▶ WORK TO COMPLETE:
An exact copy is needed of the lines from the one that contains "Where should I click to: Click" through the final line of the data below, with pictures left out.

[SUPPLIED MATERIAL — start]

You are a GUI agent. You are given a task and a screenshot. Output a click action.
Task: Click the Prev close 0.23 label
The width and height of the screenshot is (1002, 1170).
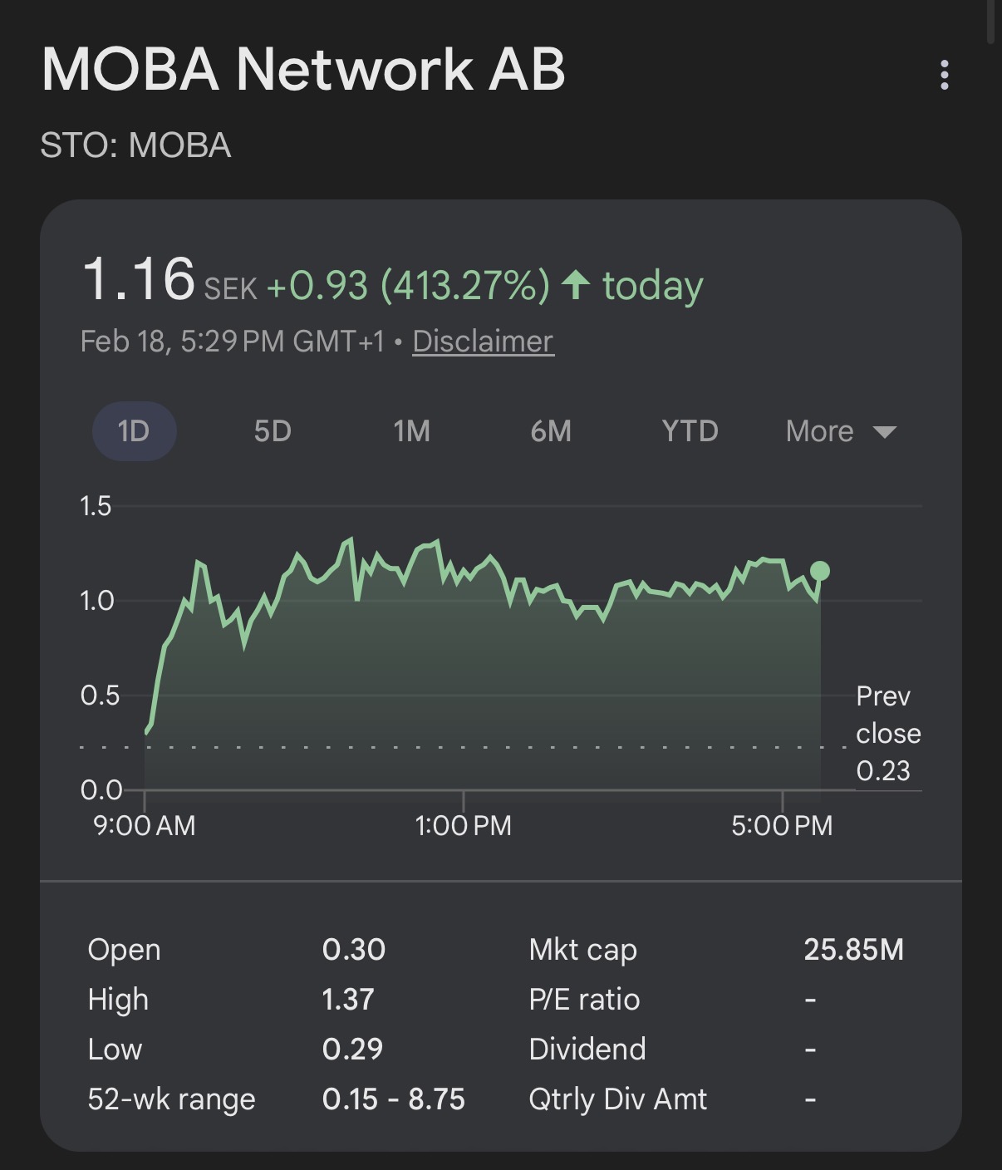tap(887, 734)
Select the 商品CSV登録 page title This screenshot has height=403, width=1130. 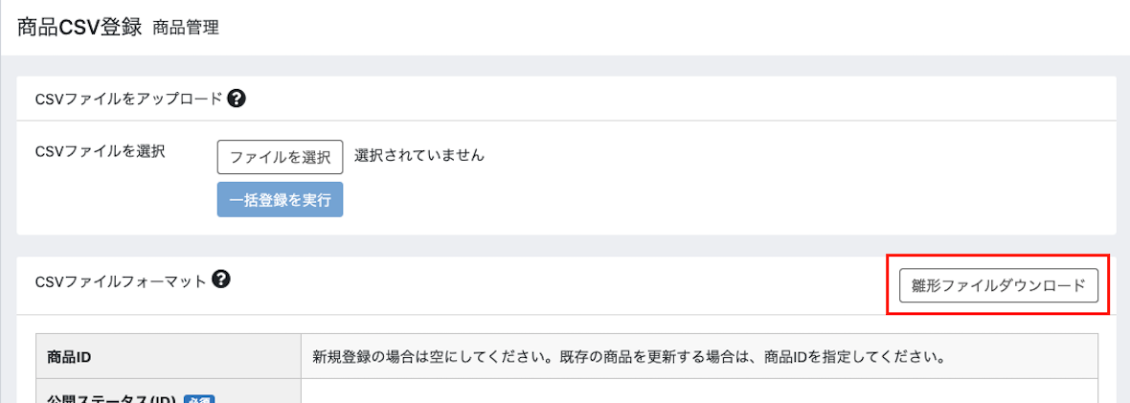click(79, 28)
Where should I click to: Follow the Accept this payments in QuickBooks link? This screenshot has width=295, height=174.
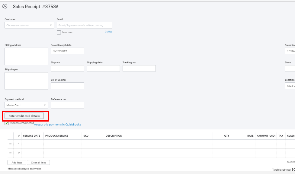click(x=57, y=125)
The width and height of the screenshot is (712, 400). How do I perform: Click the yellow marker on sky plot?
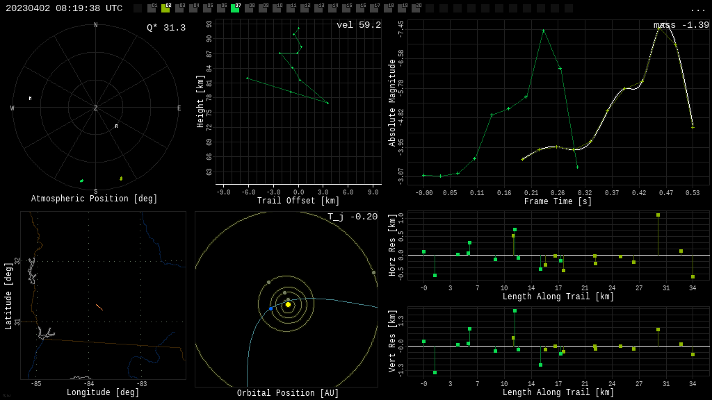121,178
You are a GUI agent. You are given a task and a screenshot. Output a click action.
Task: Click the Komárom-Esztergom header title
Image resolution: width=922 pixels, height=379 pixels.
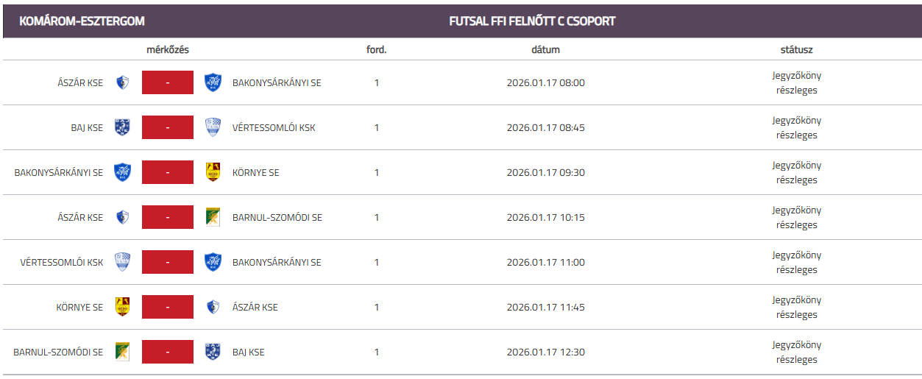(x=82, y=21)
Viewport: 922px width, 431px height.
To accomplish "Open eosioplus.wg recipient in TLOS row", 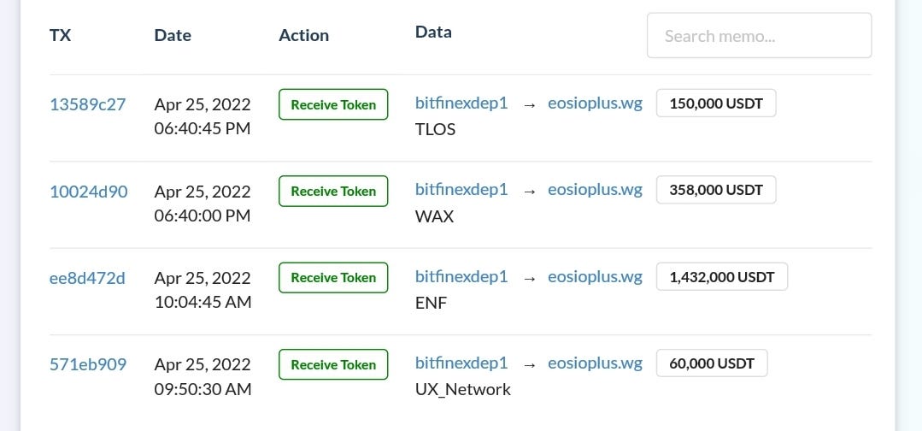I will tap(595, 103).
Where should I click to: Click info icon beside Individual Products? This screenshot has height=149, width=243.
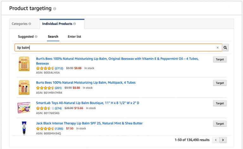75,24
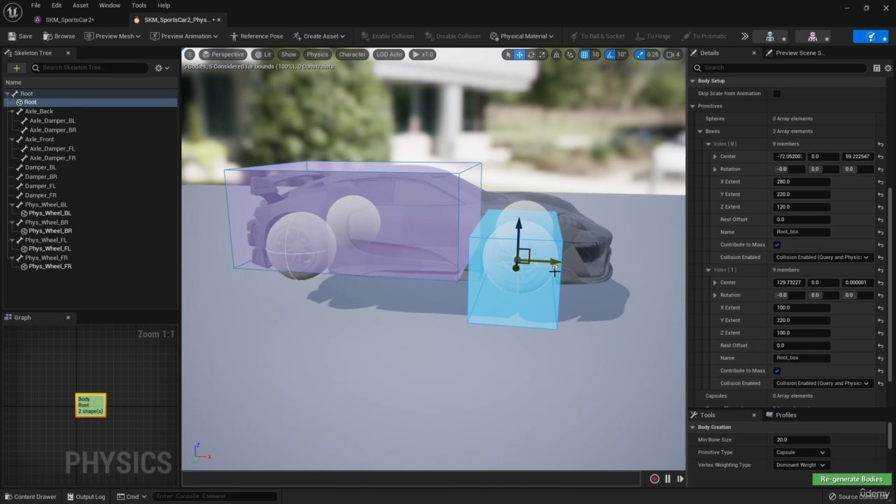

[SUPPLIED MATERIAL — finish]

▶ YOUR RESPONSE:
Where should I click to: Click info icon beside Individual Products? This screenshot has height=149, width=243.
75,24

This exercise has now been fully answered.